_やること:_ 下の本文から、「ぼくはアイドル好きの友人から「でんぱ組.inc」の話を聞いていた。」で始まり「なんの虚飾もなくいうならば「ああ、なるほどね」くらいの反応しかしなかったと思う。」で終わる部分を、両端の言葉も含めてそのまま書き写してください。

ぼくとK氏とでんぱ組

2011年、今出川通

 

ぼくはアイドル好きの友人から「でんぱ組.inc」の話を聞いていた。

「最上もががうんちゃらかんちゃら」「りさちーが云々」……。正直そのほとんどを覚えていない。というのも、当時のぼくはアイドルにあまり興味がなかった。

それでも何の気なしに「W.W.D」を聞いてみた。

なんの虚飾もなくいうならば「ああ、なるほどね」くらいの反応しかしなかったと思う。

今になってみれば、これがアイドルを必要としない人間の精神状態だったのだとはっきりわかる。

 

2014年、春。

 

就職する。

 

2014年、京都の某カラオケ。

 

好きだった人といったカラオケで、その人が「でんでんぱっしょん」を歌う。

_記録データ:_
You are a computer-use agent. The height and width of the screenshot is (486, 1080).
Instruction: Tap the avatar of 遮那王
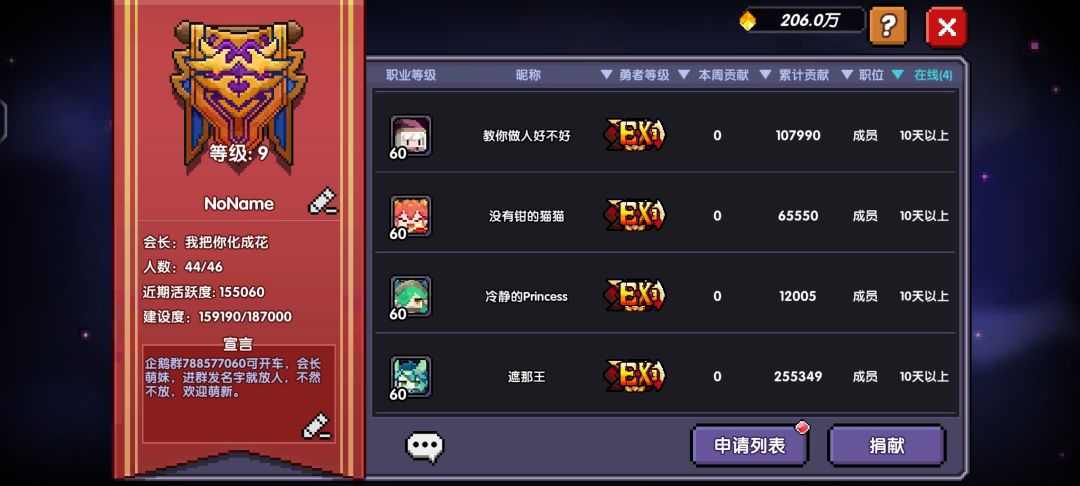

_作業の結果:_
ぼくはアイドル好きの友人から「でんぱ組.inc」の話を聞いていた。

「最上もががうんちゃらかんちゃら」「りさちーが云々」……。正直そのほとんどを覚えていない。というのも、当時のぼくはアイドルにあまり興味がなかった。

それでも何の気なしに「W.W.D」を聞いてみた。

なんの虚飾もなくいうならば「ああ、なるほどね」くらいの反応しかしなかったと思う。